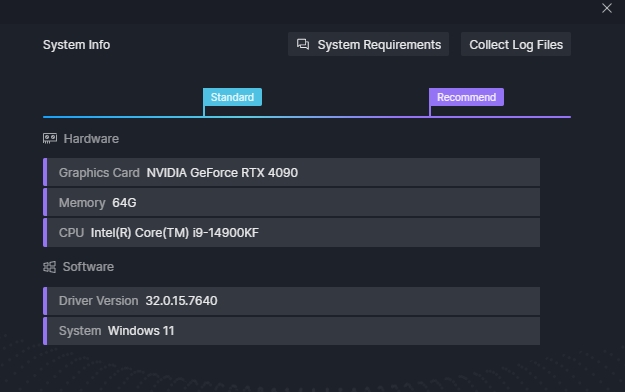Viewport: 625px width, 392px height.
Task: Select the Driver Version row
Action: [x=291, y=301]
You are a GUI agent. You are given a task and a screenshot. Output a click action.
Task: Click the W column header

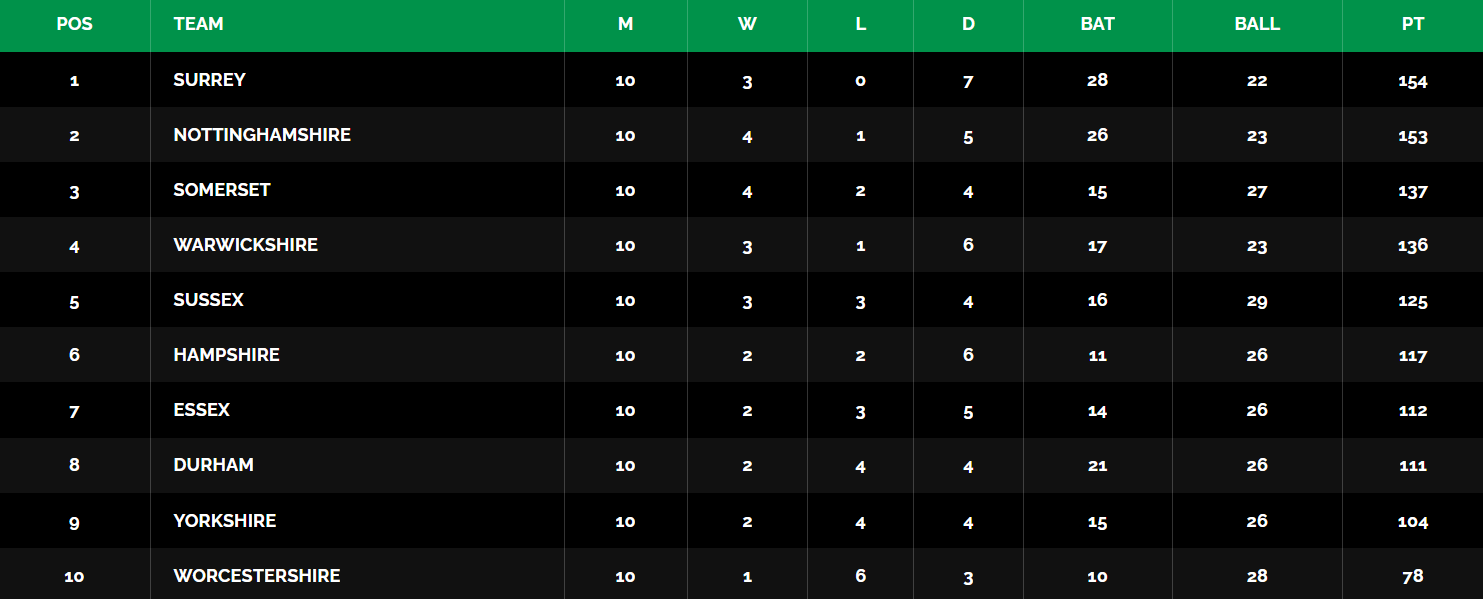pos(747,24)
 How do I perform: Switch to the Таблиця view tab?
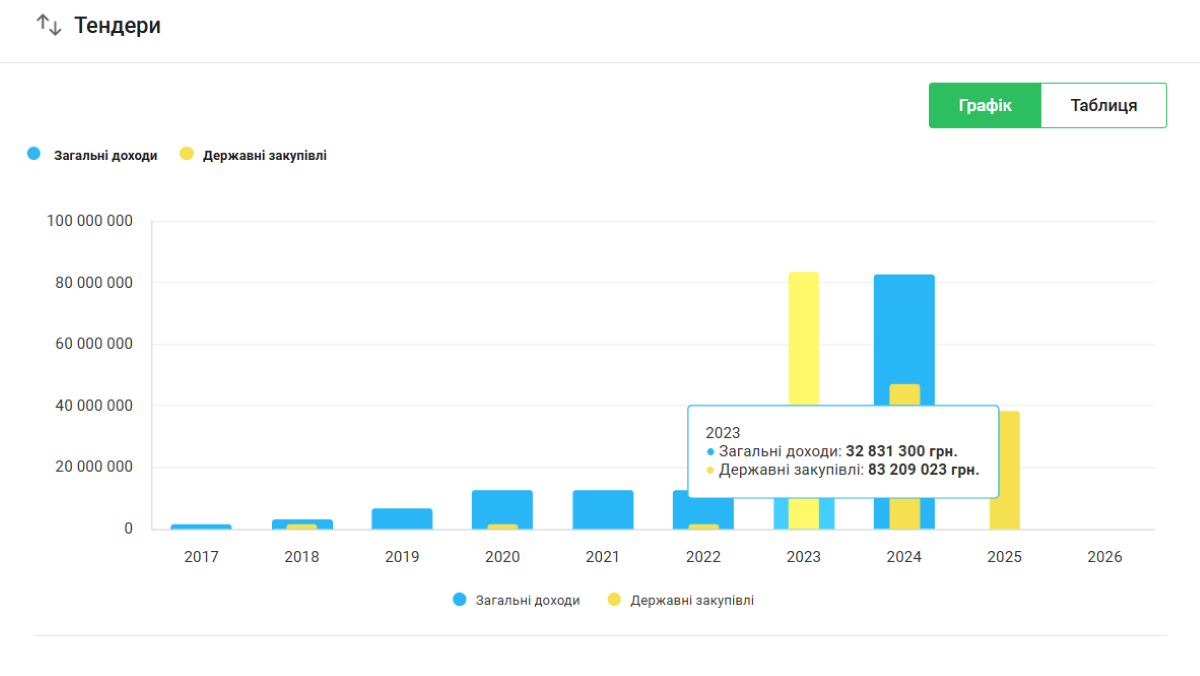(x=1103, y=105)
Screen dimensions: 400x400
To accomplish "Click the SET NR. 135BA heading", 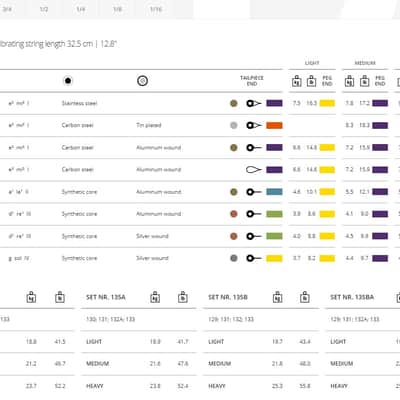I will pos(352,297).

--------------------------------

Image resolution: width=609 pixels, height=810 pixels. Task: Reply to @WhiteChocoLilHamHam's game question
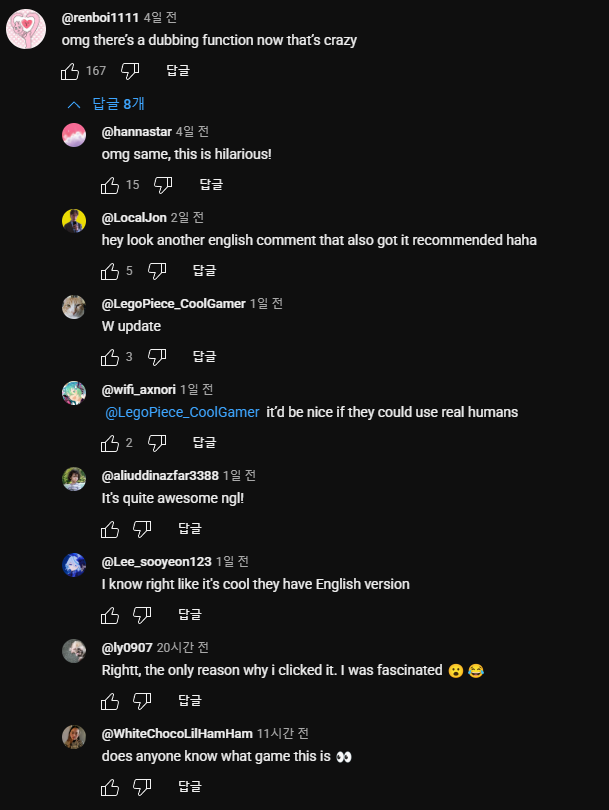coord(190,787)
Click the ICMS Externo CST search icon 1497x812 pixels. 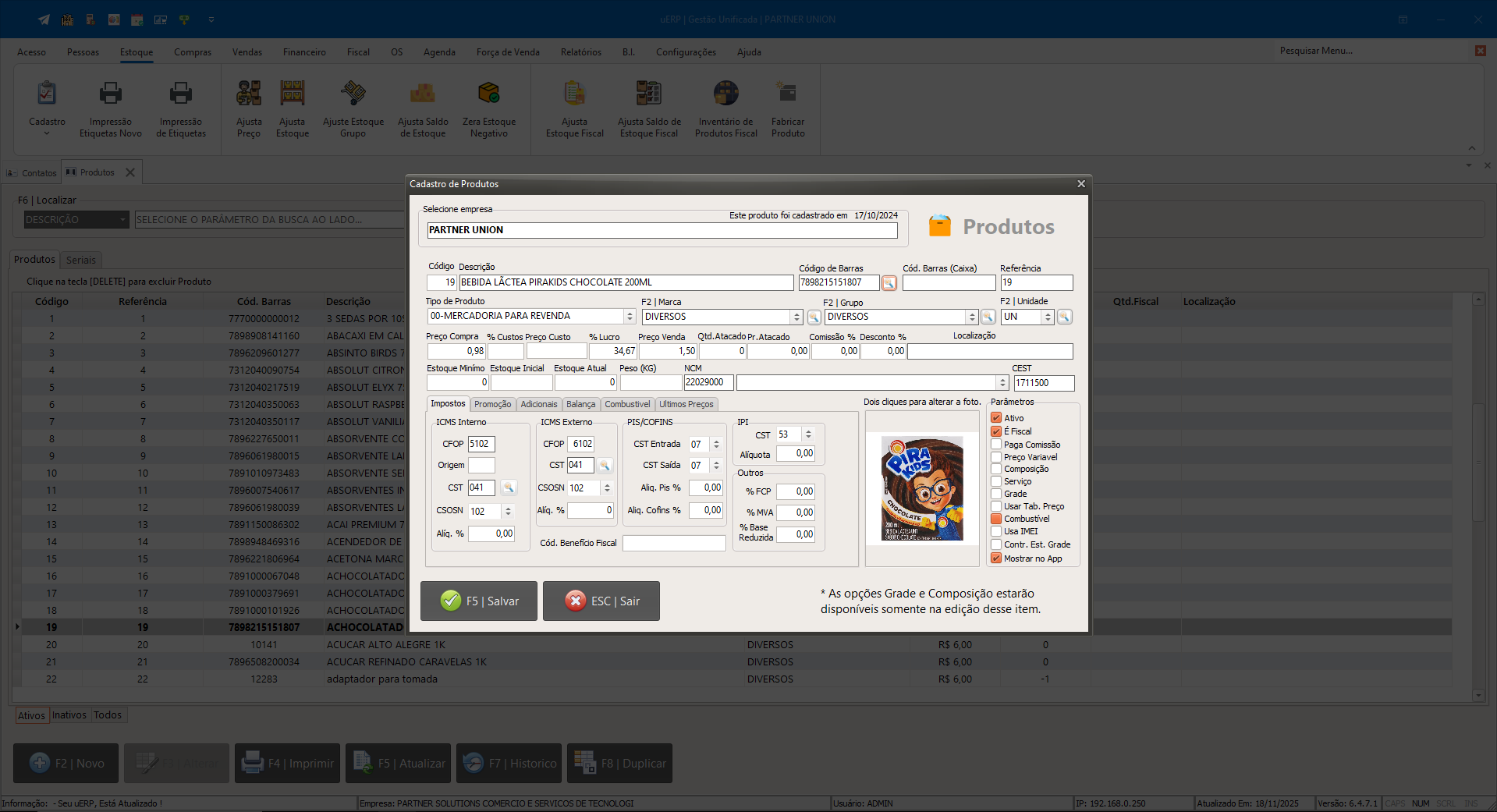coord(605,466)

--------------------------------

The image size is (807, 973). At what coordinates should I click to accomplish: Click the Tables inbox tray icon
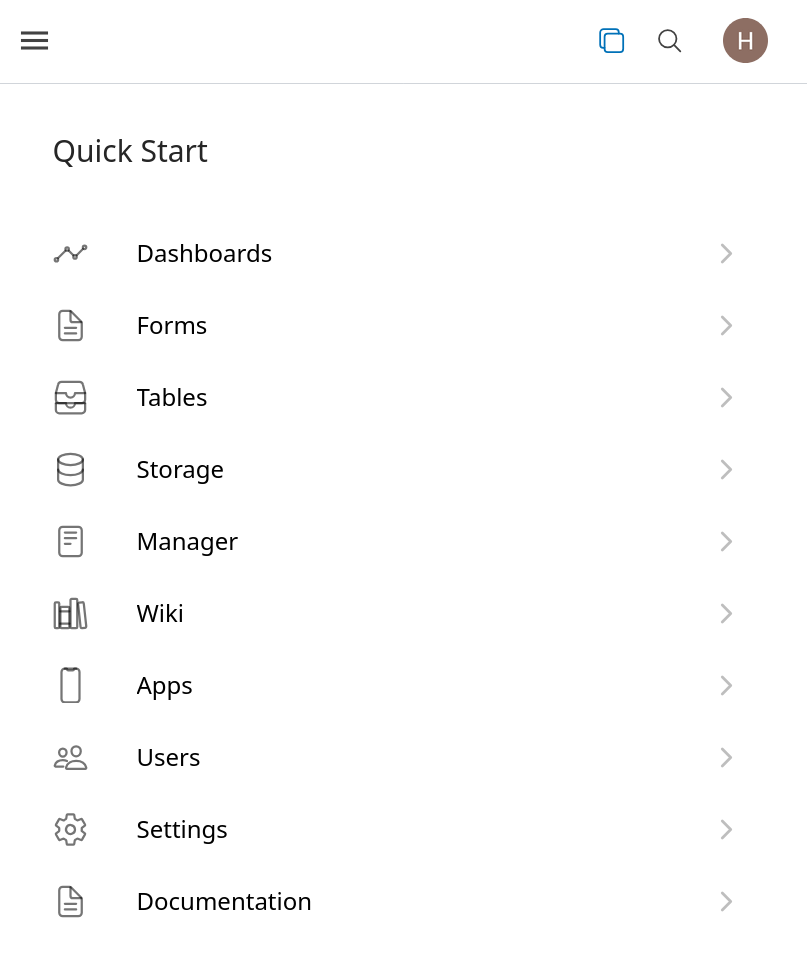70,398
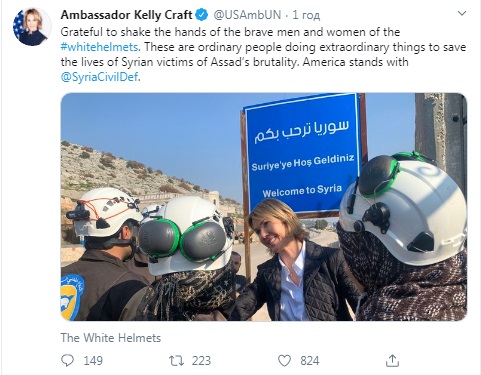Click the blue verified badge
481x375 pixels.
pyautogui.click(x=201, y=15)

--------------------------------

_Your goal_
Though the entries above contain pictures, none should be copied; reproduce only the lines between the one holding "You are a GUI" and the one holding "Screen dimensions: 400x400", inclusive, exactly as written.

_Answer box_
You are a GUI agent. You are given a task and a screenshot. Output a click action.
Task: Click the W column header

pos(747,24)
 How do I perform: Switch to the Таблиця view tab?
(x=1103, y=105)
Screen dimensions: 400x400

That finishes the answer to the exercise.